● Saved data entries
————————
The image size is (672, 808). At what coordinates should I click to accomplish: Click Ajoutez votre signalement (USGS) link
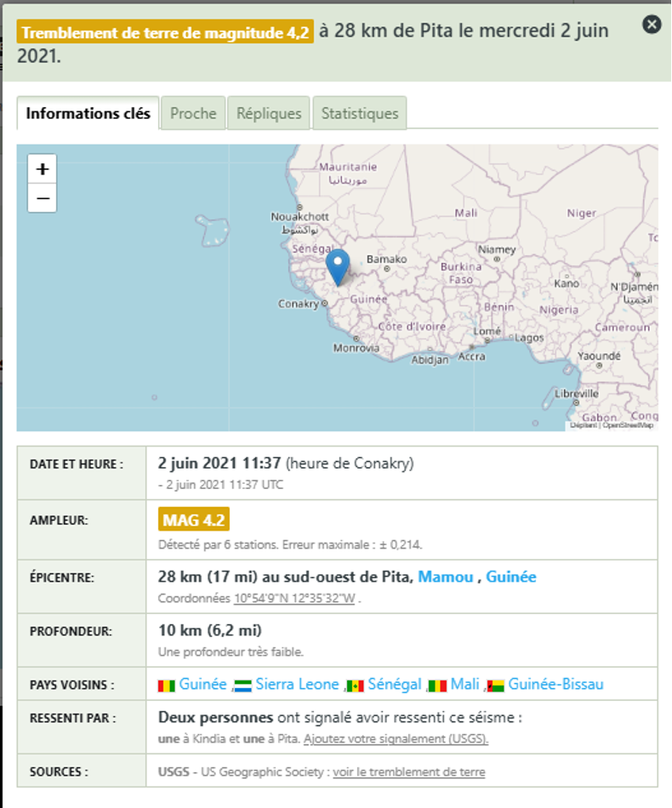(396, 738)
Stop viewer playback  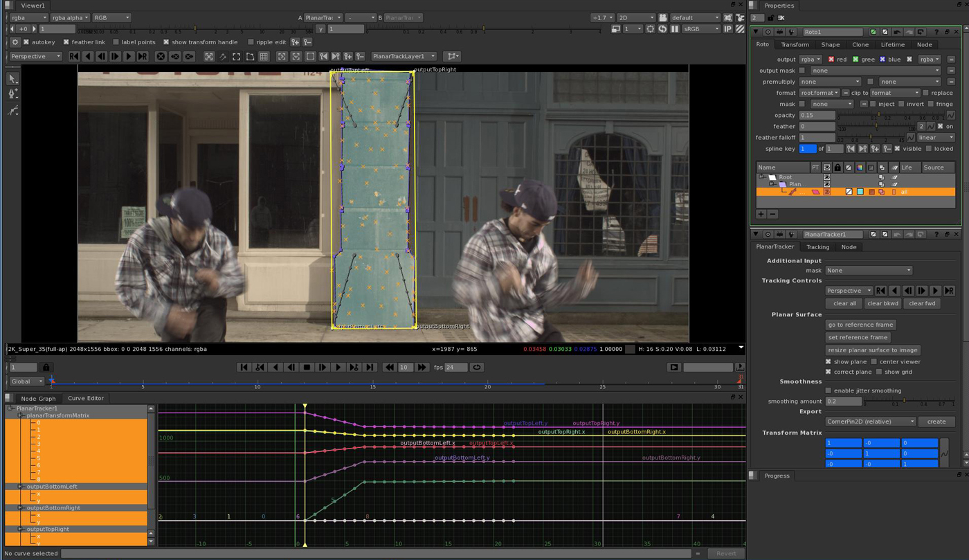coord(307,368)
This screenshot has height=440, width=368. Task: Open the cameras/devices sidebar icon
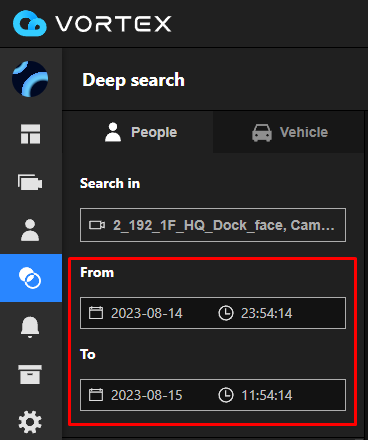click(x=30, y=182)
————————
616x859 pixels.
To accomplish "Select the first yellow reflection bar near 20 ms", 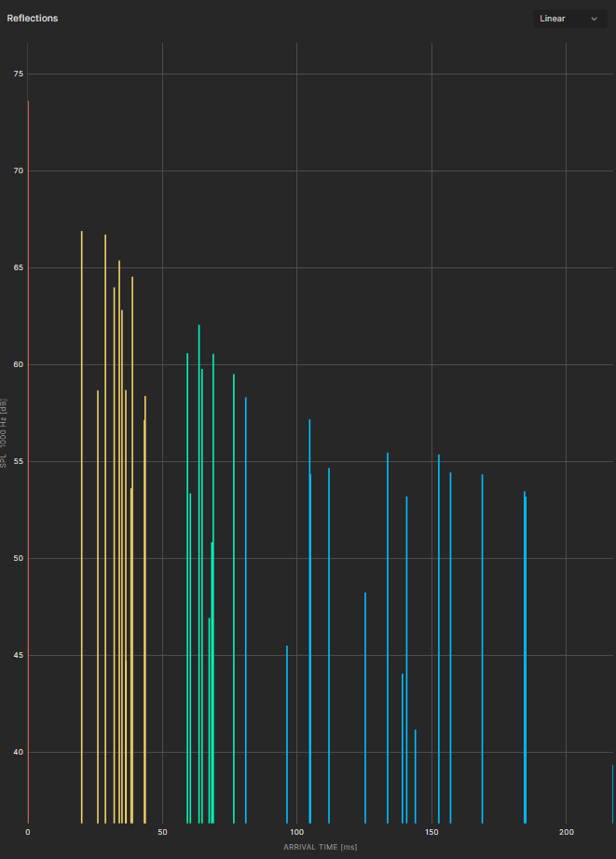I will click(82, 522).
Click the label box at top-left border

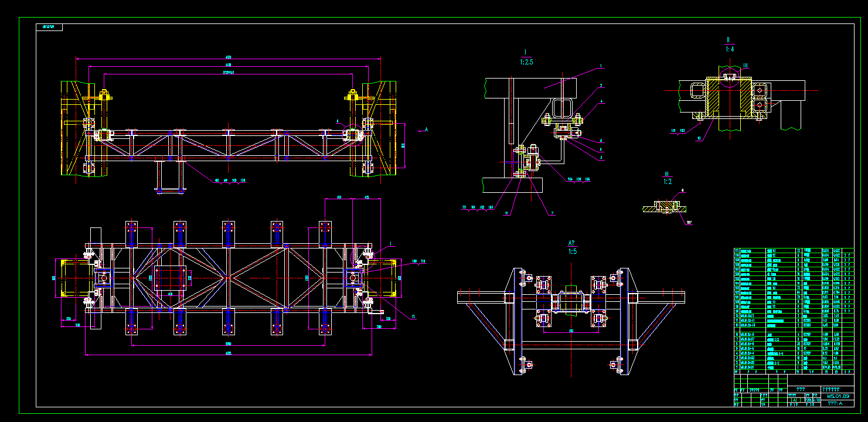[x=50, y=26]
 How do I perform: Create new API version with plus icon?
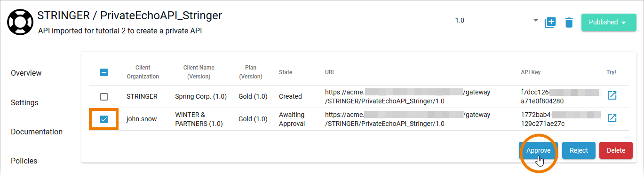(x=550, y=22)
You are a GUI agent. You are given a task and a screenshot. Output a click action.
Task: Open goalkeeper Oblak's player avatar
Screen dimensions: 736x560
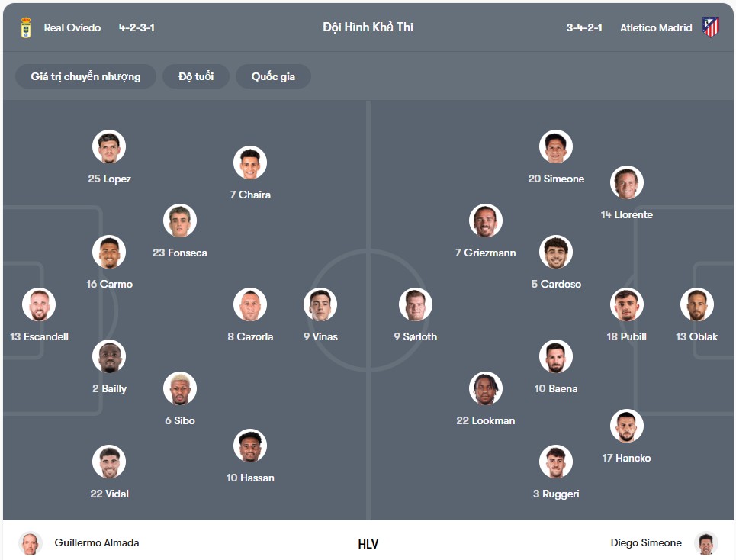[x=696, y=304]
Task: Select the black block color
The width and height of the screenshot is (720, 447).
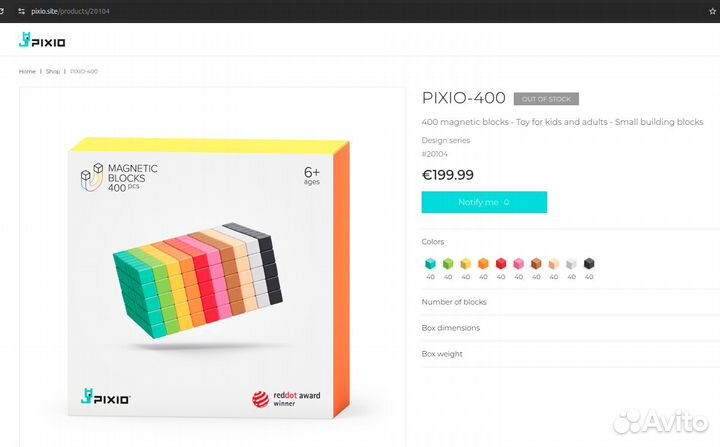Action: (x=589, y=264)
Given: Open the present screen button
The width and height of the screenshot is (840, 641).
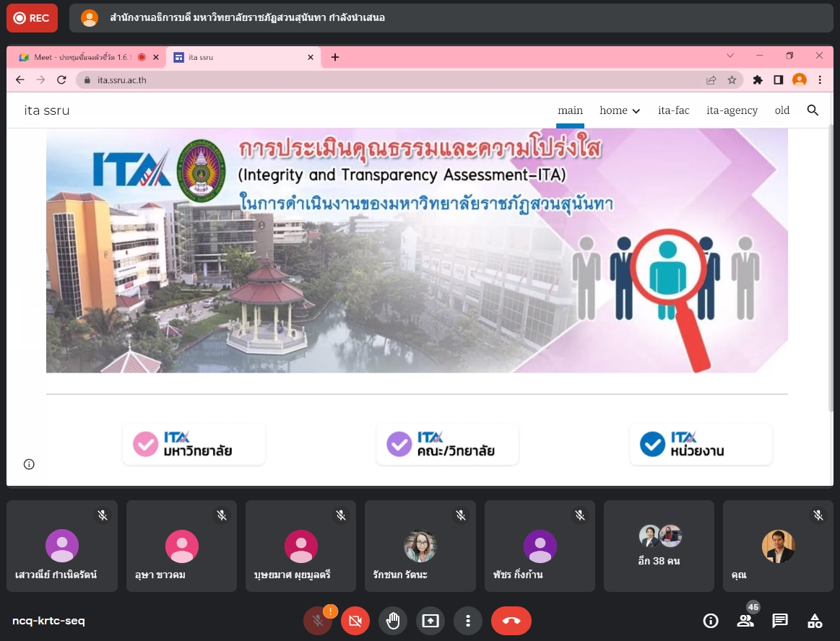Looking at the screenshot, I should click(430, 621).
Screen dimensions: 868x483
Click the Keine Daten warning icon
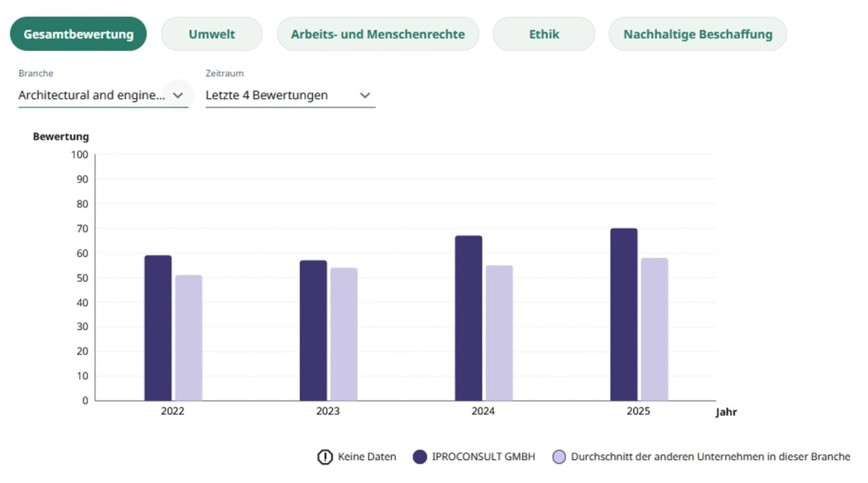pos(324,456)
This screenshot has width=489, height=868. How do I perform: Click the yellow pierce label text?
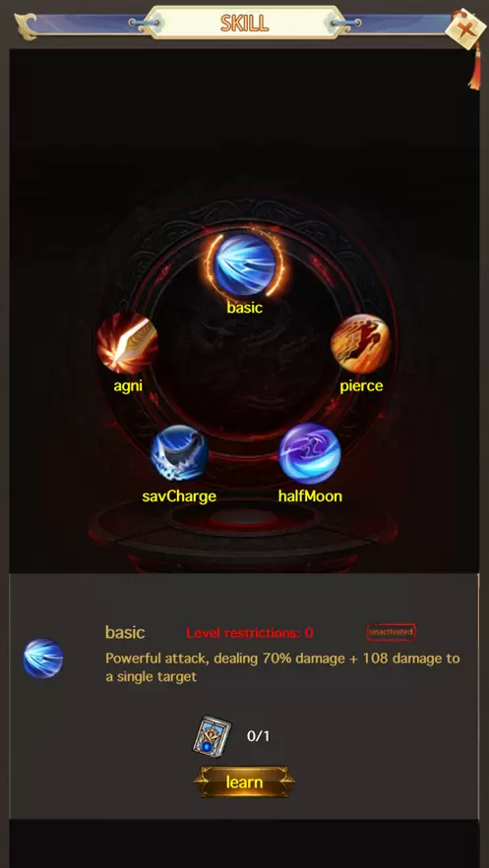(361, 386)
————————
● What to produce
Your task is to copy only the lines above starting at the one containing "How do I perform: Create" and ending at the one containing "Given: Open the present screen button". Copy them exactly, both ends included, and omit the pictures.

● Response box
 How do I perform: Create new API version with plus icon?
(x=550, y=22)
You are a GUI agent. You are given a task and a screenshot. Output a click action.
Task: Open goalkeeper Oblak's player avatar
Screen dimensions: 736x560
[x=696, y=304]
Task: Select the black block color
The width and height of the screenshot is (720, 447).
Action: (x=589, y=264)
Given: Open the present screen button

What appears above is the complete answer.